To inform future clinical translation, we not only quantified the similarity of these sEMG signals for muscle activation measures of sEMG activity such as MVIC and dynamic contraction, but also standard clinical tests used to assess motor impairment after neurologic injuries. These tasks have commonly been excluded from prior research studies evaluating novel electrodes due to lower levels of muscle activity, which poses an additional challenge when evaluating signal quality.
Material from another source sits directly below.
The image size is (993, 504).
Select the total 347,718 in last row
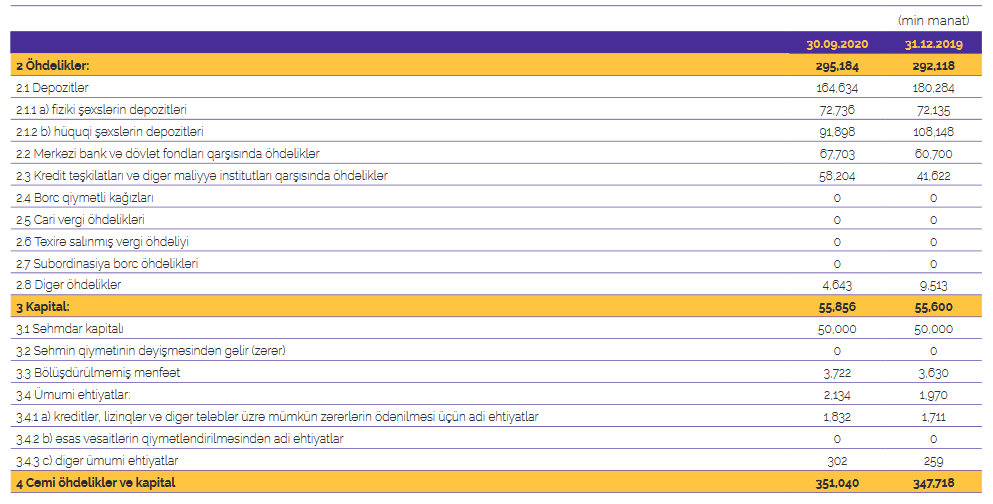[933, 483]
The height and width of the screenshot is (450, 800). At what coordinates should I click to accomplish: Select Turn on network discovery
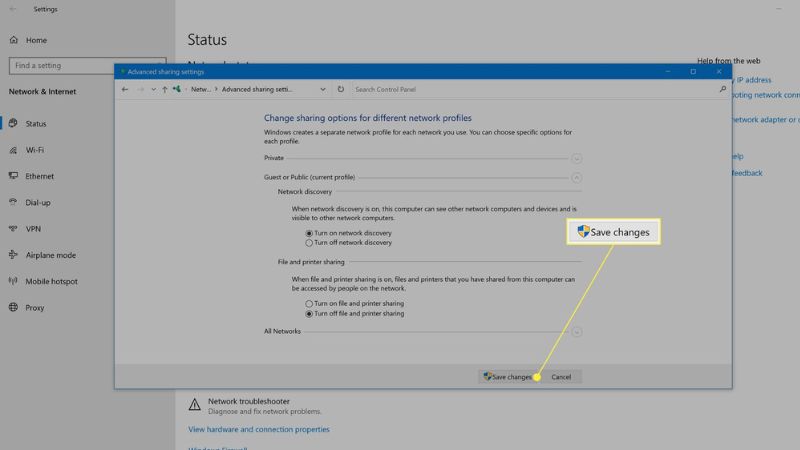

However, including these standard clinical tests when evaluating novel electrodes is crucial for the adaptation of these electrodes for clinical and other applications. While average linear envelope amplitude was lower for the functional tests compared to MVICs, SNR and correlations between the Delsys and ESS electrodes were high across six hours. These results suggest that not only can the ESS electrode be used to test standard rehabilitation measures, but also to collect sEMG data for everyday activities which these tests mimic and that the ESS electrode can be easily adapted for use in various scenarios where sEMG data collection is necessary, such as athletics or rehabilitation.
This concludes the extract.